Yesterday, village Trustees received the Preliminary Budget for 2024-2025. The Budget Report is freely available at the village website: vi.potsdam.ny.us/treasurer
Requisition requests (“Planned Expenses”) for the General Fund amount to $7.8 million for fiscal year 2024-2025, an increase of a quarter million dollars, or 3%, over the previous year’s requisition requests (see chart below). Non-property-tax revenue (primarily sales tax revenue, plus interest earned on savings and income from fees) is estimated to be $3.4 million. Hence the Tax Levy on property, the difference of those two, is $4.2 million, an increase of $124,000 or 3% over the previous year.

What will be the resultant property-tax rate? Will it be $17.16 per thousand dollars in property value, like last year, or will it be $18.29 as during the years 2019-2023, or will it be somewhere in between? That depends on how much the Administration pulls out of savings. Prior to budget year 2021-2022, I can find no instances of money being appropriated from the General Fund balance sheet in order to lower the tax rate (see column “Amount taken from General Fund Balance” above). However, in budget year 2021-2022 a new $3 million loan for a East Hydroelectric Plant rehabilitation became active, requiring either increased tax rates or withdrawals from the General Fund balance sheet.

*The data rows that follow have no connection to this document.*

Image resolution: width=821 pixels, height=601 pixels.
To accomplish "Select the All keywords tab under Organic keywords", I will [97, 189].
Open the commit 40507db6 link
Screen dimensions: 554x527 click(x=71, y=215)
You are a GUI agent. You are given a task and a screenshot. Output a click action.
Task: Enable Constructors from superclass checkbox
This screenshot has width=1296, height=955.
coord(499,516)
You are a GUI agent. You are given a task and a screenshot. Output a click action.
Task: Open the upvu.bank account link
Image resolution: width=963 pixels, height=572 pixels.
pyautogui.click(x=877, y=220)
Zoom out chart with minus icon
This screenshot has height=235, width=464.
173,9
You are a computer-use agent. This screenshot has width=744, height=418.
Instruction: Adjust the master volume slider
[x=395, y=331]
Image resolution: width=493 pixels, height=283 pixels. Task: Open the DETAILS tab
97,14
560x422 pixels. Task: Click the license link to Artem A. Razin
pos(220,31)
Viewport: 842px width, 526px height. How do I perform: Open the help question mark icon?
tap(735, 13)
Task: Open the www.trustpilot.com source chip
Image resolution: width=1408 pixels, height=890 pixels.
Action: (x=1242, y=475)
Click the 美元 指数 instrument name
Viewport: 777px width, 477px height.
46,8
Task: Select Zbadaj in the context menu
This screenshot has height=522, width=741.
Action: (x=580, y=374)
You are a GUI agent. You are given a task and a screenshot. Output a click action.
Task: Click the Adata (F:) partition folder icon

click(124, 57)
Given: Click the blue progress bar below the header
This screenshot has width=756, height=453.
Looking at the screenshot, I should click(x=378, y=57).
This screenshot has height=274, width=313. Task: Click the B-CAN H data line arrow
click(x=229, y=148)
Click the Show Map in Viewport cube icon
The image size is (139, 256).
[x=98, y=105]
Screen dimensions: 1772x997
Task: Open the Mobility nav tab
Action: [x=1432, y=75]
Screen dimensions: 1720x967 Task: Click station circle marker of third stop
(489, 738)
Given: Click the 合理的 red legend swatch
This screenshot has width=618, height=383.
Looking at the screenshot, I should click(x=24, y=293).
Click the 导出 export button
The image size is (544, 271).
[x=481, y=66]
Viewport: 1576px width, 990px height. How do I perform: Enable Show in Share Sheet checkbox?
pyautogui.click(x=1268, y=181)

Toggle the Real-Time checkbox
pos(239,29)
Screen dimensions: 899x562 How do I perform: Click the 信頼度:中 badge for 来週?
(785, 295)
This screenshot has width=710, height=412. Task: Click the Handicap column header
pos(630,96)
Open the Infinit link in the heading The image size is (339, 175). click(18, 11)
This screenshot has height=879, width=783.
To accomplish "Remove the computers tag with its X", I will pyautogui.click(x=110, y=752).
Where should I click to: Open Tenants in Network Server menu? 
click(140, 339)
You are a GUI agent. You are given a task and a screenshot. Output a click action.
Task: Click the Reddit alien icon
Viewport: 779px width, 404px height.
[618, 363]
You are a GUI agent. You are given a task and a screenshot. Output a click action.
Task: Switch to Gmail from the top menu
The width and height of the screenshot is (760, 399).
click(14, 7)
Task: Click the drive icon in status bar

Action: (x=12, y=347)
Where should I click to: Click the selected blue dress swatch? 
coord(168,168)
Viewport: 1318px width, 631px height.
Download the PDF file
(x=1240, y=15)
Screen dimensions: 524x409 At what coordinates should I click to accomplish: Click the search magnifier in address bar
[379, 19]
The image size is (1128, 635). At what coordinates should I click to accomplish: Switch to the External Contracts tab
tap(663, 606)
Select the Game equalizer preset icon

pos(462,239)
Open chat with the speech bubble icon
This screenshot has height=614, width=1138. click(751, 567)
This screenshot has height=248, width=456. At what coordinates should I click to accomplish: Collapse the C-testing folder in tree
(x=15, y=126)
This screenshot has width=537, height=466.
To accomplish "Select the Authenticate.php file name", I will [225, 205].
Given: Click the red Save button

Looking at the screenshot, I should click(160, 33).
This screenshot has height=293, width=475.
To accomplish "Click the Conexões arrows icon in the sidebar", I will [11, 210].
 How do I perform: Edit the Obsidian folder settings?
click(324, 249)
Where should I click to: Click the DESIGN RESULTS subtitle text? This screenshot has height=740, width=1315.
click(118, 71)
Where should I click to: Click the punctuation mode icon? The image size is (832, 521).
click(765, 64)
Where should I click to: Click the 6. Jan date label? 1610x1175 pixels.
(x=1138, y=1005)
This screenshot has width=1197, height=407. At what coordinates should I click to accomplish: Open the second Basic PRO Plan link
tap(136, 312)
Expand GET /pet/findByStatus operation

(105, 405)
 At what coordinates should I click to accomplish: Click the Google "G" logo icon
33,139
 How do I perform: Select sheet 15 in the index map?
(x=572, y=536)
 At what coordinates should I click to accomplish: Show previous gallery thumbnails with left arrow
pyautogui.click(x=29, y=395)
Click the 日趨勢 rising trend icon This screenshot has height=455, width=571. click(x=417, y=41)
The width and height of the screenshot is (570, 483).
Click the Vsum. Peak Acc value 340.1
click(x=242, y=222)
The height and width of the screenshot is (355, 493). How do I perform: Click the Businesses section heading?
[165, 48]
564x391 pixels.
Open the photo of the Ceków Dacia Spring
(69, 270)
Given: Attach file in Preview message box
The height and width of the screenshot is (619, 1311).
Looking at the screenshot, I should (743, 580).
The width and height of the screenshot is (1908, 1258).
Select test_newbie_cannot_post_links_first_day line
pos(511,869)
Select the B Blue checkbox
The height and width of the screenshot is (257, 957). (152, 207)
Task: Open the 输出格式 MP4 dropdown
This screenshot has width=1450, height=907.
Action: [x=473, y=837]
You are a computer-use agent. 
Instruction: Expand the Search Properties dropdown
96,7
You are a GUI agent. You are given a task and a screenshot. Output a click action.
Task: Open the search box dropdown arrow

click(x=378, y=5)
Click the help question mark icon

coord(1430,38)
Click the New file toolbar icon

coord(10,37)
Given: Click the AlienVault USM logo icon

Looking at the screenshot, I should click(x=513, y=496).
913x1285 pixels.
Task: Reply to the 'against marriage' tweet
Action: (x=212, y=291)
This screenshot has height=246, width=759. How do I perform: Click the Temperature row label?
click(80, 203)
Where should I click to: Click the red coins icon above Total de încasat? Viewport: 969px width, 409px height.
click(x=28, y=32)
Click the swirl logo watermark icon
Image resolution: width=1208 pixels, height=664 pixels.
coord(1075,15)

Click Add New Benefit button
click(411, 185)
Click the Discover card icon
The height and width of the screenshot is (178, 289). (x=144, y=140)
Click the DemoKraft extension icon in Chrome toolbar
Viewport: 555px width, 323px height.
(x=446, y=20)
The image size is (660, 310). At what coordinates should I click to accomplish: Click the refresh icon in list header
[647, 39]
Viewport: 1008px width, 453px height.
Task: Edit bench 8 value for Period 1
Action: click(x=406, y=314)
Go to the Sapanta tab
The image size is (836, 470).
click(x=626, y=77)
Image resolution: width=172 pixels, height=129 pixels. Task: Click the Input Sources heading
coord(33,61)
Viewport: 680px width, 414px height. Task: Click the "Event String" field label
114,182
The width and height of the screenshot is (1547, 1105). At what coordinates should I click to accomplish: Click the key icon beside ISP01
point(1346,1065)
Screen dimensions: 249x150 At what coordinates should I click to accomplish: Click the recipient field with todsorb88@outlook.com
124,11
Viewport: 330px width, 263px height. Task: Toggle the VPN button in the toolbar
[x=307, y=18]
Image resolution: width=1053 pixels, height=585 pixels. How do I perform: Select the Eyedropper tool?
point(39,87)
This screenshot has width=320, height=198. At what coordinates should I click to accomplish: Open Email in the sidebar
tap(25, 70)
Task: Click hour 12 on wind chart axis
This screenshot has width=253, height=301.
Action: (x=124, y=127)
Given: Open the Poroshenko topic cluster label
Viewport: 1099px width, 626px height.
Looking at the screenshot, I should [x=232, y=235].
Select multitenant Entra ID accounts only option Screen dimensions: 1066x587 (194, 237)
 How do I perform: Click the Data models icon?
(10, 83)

As you see in the chart below for the next budget year, if we do not pull money from savings, our tax rate would be a prohibitive $18.82 per thousand dollars in property value. However, to keep the tax rate at the current level of $17.16, the Administration would need to pull $372,000 out of savings, which also seems imprudent, as the Board does not know the current Fund Balance in the General Fund.

On May 31, 2022 the General Fund held a generous Fund Balance of $4.7 million. The board does not know the General Fund balance since that date, partly because all village revenues, whether into the General Fund, the Water Fund, the Sewer Fund, or from State and Federal grants, goes to the same investment vehicle, and separating which fund held how much is currently only deciphered by our external auditor, not in-house.
As the board begins to deliberate where to set the next year’s property tax rate, it should be noted that (1) the total Planned Expenses, or “Appropriations” at the start of a budget year typically run short of the Actual Expenses at the end of the budget year (see top chart); and (2) Over-spending by the General Fund in recent years has been offset by greater than planned revenues to the General Fund, thanks in large part to increased sales tax revenues and generous interest earned on savings. But both items invite caution: State Comptroller Thomas DiNapoli wrote in a 2/21/2024 press release: “Year-over-year growth in local sales tax collections has slowed significantly, with a nearly flat increase this January compared to last year…With overall growth having moderated over the course of 2023, local officials should remain cautious in their sales tax revenue projections for 2024.” And secondly, if the Administration depletes Fund Balances, the village loses a valuable income stream from interest earned on savings: interest earned the General Fund $250,000 in revenue last year, for example.